Alıntılanan metin »
>>

Emsal Mahkeme Kararı Bursa 1. Asliye Ticaret Mahkemesi 2015/524 E. 2023/445 K. 28.03.2023 T.

Görüntülediğiniz mahkeme kararı henüz kesinleşmemiştir. Yararlı olması amacıyla eklenmiştir.

T.C. BURSA 1. ASLİYE TİCARET MAHKEMESİ
TÜRK MİLLETİ ADINA
T.C.
BURSA
1. ASLİYE TİCARET MAHKEMESİ GEREKÇELİ KARAR

ESAS NO : 2015/524
KARAR NO : 2023/445
HAKİM : … …
KATİP : … …

DAVACI : … – … …
VEKİLLERİ : Av. … – [16362-63171-….] UETS
Av. …
Av. … – Demirtaşpaşa Mah. 3.Gönül Sk. No:36/1 K:4 D:5 Osmangazi/ BURSA
DAVALI : … – …
VEKİLİ : Av. … – Kıbrıs Şehitleri Cad. Er Sok. Kardeşler İş Merkezi K:2 D:13 Osmangazi / Bursa Osmangazi/ BURSA
DAVA : Alacak (Kooperatif Üyeliğinin Sona Ermesi Nedeniyle)

<<

Sağlanan bilgiler »
>>

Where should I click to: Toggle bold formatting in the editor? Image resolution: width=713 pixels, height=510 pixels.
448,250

<<
>>

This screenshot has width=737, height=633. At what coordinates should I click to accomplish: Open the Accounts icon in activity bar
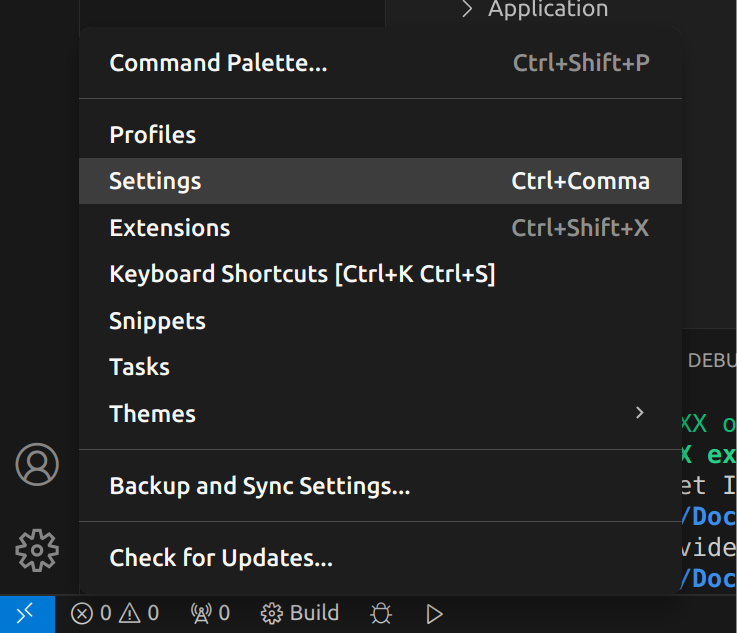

<<
>>

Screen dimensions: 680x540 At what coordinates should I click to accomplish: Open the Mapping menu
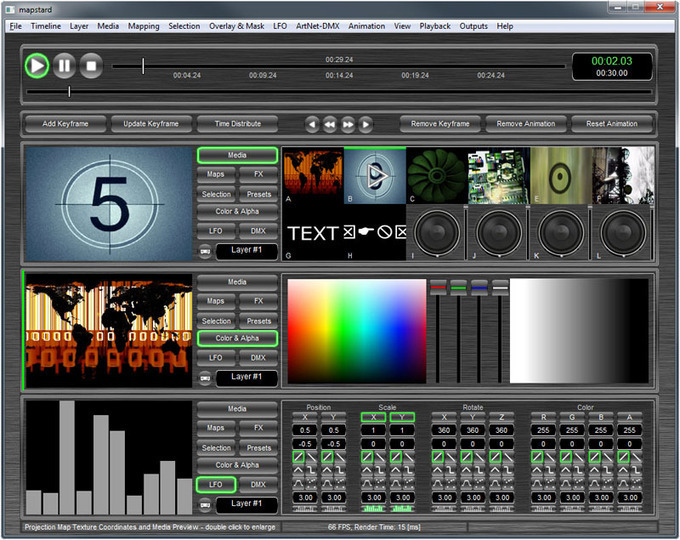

<<

Yazılı talep » Alıntılanan metindeki mahkeme kararına göre davanın konusu nedir?

Tam çıktı » Davanın konusu, kooperatif üyeliğinin sona ermesi nedeniyle alacaktır.